Walter Balcanqual
c. 1586–1645
Scottish-born Dean of Durham; British delegate to the Synod of Dort.
Biography
Scottish-born and of Pembroke Cambridge, Balcanqual was one of the British delegates Charles I's father sent to the Synod of Dort in 1618-19 (the others being George Carleton, Joseph Hall, John Davenant, and Thomas Goad) — a context that taught him the Continental Reformed setting that the Westminster divines later inherited. Made Dean of Rochester (1624) and then Dean of Durham (1639). His Large Declaration concerning the Late Tumults in Scotland (1639), drafted for Charles I, was the king's official polemic against the Scottish Covenanters and made Balcanqual a hated figure in his native country. Named to the Westminster Assembly but he refused to sit out of episcopal and royalist loyalty.

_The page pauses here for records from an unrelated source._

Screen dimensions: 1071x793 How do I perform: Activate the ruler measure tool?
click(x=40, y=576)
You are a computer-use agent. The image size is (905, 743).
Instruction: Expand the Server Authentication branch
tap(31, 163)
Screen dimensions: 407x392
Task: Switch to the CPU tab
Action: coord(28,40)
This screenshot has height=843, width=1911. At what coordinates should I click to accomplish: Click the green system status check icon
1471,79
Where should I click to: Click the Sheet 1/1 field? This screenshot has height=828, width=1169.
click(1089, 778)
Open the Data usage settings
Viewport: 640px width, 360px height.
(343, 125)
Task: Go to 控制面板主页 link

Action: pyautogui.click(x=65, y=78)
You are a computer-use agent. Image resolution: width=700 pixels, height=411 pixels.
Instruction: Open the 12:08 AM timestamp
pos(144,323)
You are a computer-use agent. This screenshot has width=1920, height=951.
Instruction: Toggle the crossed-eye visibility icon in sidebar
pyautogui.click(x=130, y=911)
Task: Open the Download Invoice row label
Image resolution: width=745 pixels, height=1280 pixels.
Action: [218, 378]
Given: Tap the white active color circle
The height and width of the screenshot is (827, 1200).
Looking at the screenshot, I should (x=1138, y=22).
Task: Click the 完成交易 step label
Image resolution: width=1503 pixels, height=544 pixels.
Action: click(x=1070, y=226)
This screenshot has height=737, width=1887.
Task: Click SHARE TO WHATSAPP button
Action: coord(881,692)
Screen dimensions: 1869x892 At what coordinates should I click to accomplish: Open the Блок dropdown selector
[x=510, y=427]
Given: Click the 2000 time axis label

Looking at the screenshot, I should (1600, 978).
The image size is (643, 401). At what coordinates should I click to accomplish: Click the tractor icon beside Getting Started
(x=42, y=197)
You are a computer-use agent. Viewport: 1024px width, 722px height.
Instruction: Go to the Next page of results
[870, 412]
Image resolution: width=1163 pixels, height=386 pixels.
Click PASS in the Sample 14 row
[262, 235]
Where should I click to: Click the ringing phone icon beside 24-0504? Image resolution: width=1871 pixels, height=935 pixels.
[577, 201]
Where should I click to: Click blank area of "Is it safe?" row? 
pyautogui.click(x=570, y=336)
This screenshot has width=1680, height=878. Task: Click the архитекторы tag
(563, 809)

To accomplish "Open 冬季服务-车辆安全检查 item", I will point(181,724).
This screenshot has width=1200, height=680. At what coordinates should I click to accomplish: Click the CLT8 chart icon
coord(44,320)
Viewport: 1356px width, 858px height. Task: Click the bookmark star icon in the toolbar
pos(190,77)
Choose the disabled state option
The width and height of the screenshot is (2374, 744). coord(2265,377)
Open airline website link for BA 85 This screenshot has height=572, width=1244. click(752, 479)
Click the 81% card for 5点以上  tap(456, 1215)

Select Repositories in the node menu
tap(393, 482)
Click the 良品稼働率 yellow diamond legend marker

He died in flight at Chirk Castle in 1645, having fled both the parliamentary and the Covenanting forces.
Principal works
- Large Declaration concerning the Late Tumults in Scotland (1639)
Named in the ordinance
The 1643 ordinance that summoned the Assembly named some 121 divines. A number — chiefly episcopalians and royalists who heeded the King's proclamation forbidding the Assembly — never took their seats or sat only briefly; a few were later expelled. They are listed here for completeness as part of the originally-summoned roster.